Van de Weyer, président du comité diplomatique, paraît alors à la tribune. Les
spectateurs croient qu'il vient justifier les puissances, et il est accueilli
par des sifflets. Indignés, les députés se lèvent et se disposent à sortir de
la salle. Mais la tempête se calme, et M. Van de Weyer demande que l'on passe à
l'ordre du jour et que l'on nomme à la fin de la séance la commission proposée
par M. de Robaulx. — « Il me semble, ajoute-t-il, que
la présence des députés du Luxembourg, la part qu'ils prendront à la
discussion, le vote qu'ils émettront ; il me semble que tout cela est une
protestation plus vivante et plus efficace que toute autre. » — « Notre
présence au Congrès, répond M. Nothomb, n'est pas une protestation ; on dira
que c'est un acte de pure tolérance; il nous faut une protestation positive,
solennelle, qui consacre le droit et le fait... Le Congrès n'existe (page 232) plus, à moins que vous ne
protestiez contre le protocole qui annule les titres d'un dixième de cette
assemblée... » — « Pour ma part, s'écrie M. Alex. Gendebien. je déclare
d'avance protester contre tout acte, de quelque nature qu'il soit, qui aurait
pour but de morceler le territoire belge, et les Russes fussent-ils à la porte
de Louvain et les Hollandais à la porte de Schaerbeek, je protesterais
encore... » Le président clôt enfin cette orageuse discussion par ces mots
décisifs : « Il n'y a qu une idée ; nous sommes unanimement d'accord : il faut
protester. »
La commission est nommée, séance tenante, et
composée de neuf membres, afin que toutes les provinces y soient représentées.

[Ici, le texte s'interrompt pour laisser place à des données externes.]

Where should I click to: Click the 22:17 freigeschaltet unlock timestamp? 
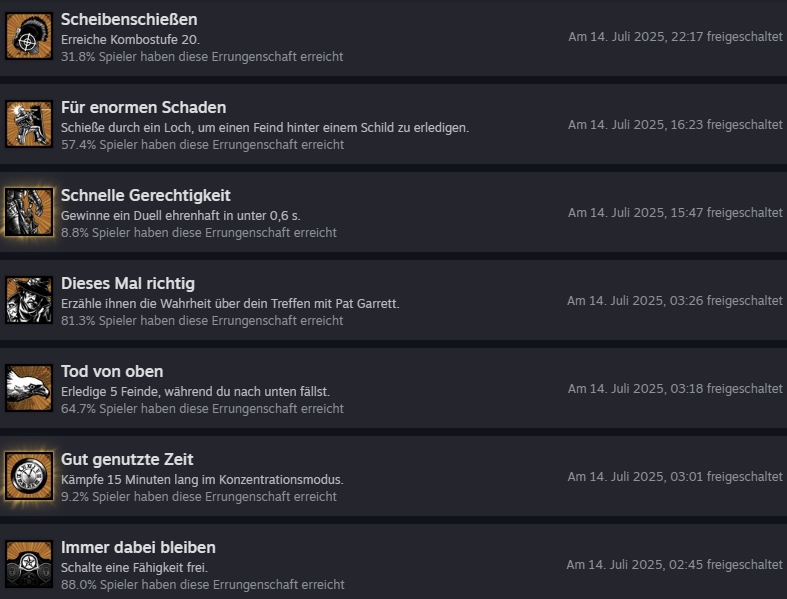pyautogui.click(x=675, y=37)
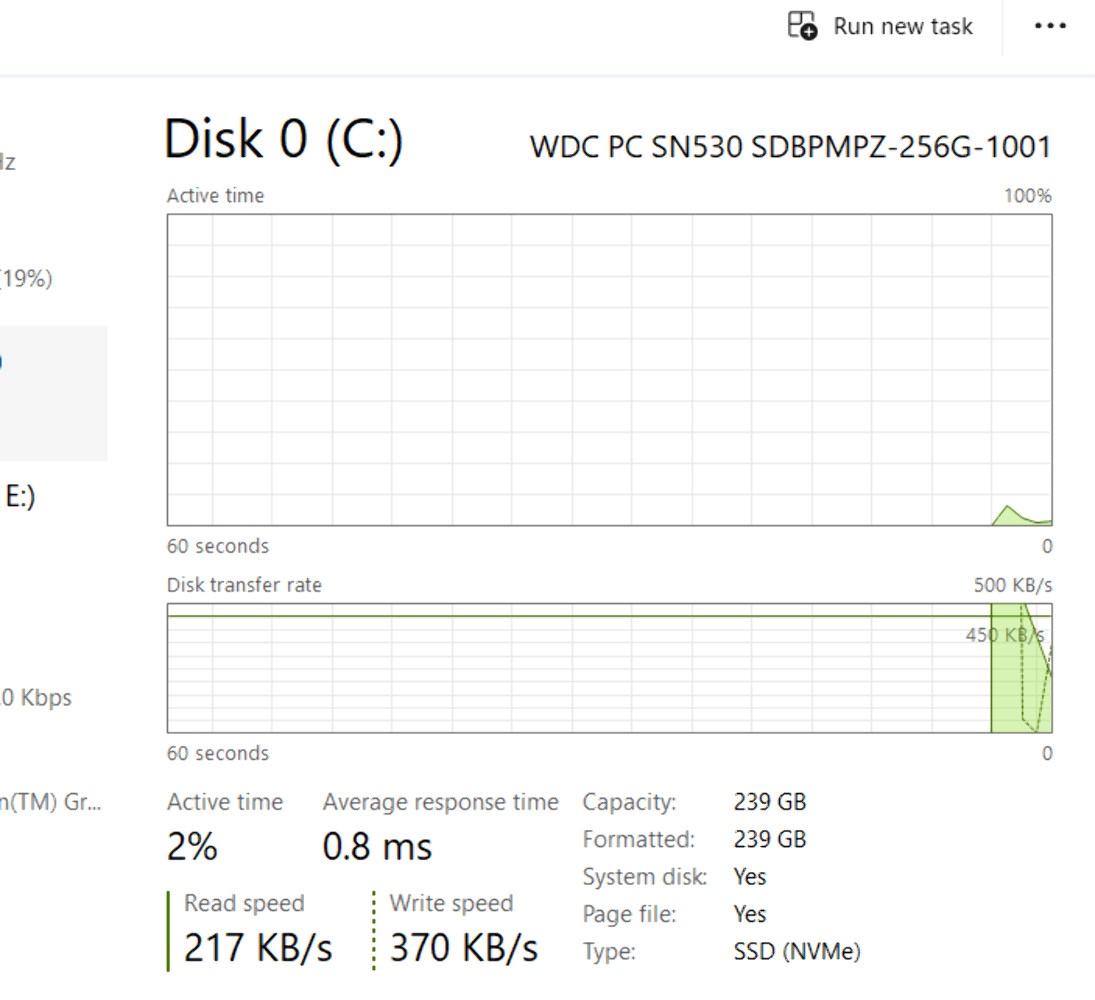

C'était le moyen de donner plus de solennité à l’acte dont le Congrès allait
assumer la responsabilité patriotique. La commission fut composée de M. Van de
Weyer, représentant le Brabant ; M. Nothomb, représentant le Luxembourg; M. Destouvelles, représentant le Limbourg; M. Lebeau,
représentant la province de Liége ; M. de Robaulx,
représentant la province de Namur ; M. Alex. Gendebien, représentant le
Hainaut; M. H. Vilain XIIII, représentant la Flandre orientale ; M. Devaux, représentant la Flandre occidentale ;
enfin de M, Osy, représentant la province d'Anvers.
Le lendemain, M. Nothomb, rapporteur de cette
commission, soumit au Congrès le projet de protestation qu'elle avait arrêté. «
La souveraineté nationale, dit-il, est transférée de Bruxelles au Foreign-Office. Une simple mission philanthropique a
dégénéré en une intervention. C'est contre ce système que nous avons protesté.
» Il donne ensuite lecture de la protestation, que l'assemblée, par cent
soixante-trois voix contre neuf, adopta le 1er février en ces termes : « Au nom
du peuple belge, le Congrès national proteste contre toute délimitation de
territoire et toute obligation quelconque qu'on pourrait vouloir prescrire à la Belgique, sans le
consentement de sa représentation nationale. Il proteste (page 233) dans ce sens contre le protocole du 20 janvier, en tant
que les puissances pourraient avoir l'intention de l'imposer à la Belgique et s'en réfère à
son décret du 18 novembre 1830, par lequel il a proclamé l'indépendance de la Belgique, sauf les relations du Luxembourg avec la Confédération
germanique. Il n'abdiquera, dans aucun cas, en faveur des cabinets étrangers,
l'exercice de la souveraineté que la nation belge lui a confié ; il ne se
soumettra jamais à une décision qui détruirait l'intégrité du territoire, et
mutilerait la représentation nationale ; il réclamera toujours de la part des
puissances étrangères le maintien du principe de la non-intervention. »
Expression du sentiment national opprimé,
témoignage de l'union et de la fierté d'un peuple libre et indépendant,
condamnation de l'abus de la force, cet acte eut un immense retentissement. Il
ne parvint pas, dit l'éloquent publiciste qui l'avait rédigé, à annuler le
protocole du 20 janvier, mais il tint la conférence en suspens pendant six
mois, il laissa aux esprits le temps d'étudier le protocole même, et d'y
découvrir les éléments d'une compensation territoriale qui d'abord n'était dans
la pensée de personne (NOTHOMB, Essai sur la révolution belge, chap. VI ). Le
protocole du 20 janvier fut, en effet, un acheminement vers le célèbre traité
des dix-huit articles ; mais il fallut surmonter le ressentiment bien légitime
causé par le droit exorbitant que les grandes puissances s'étaient soudainement
arrogé sur la Belgique
émancipée, en changeant l'arbitrage dont elles étaient originairement investies
en intervention directe et menaçante.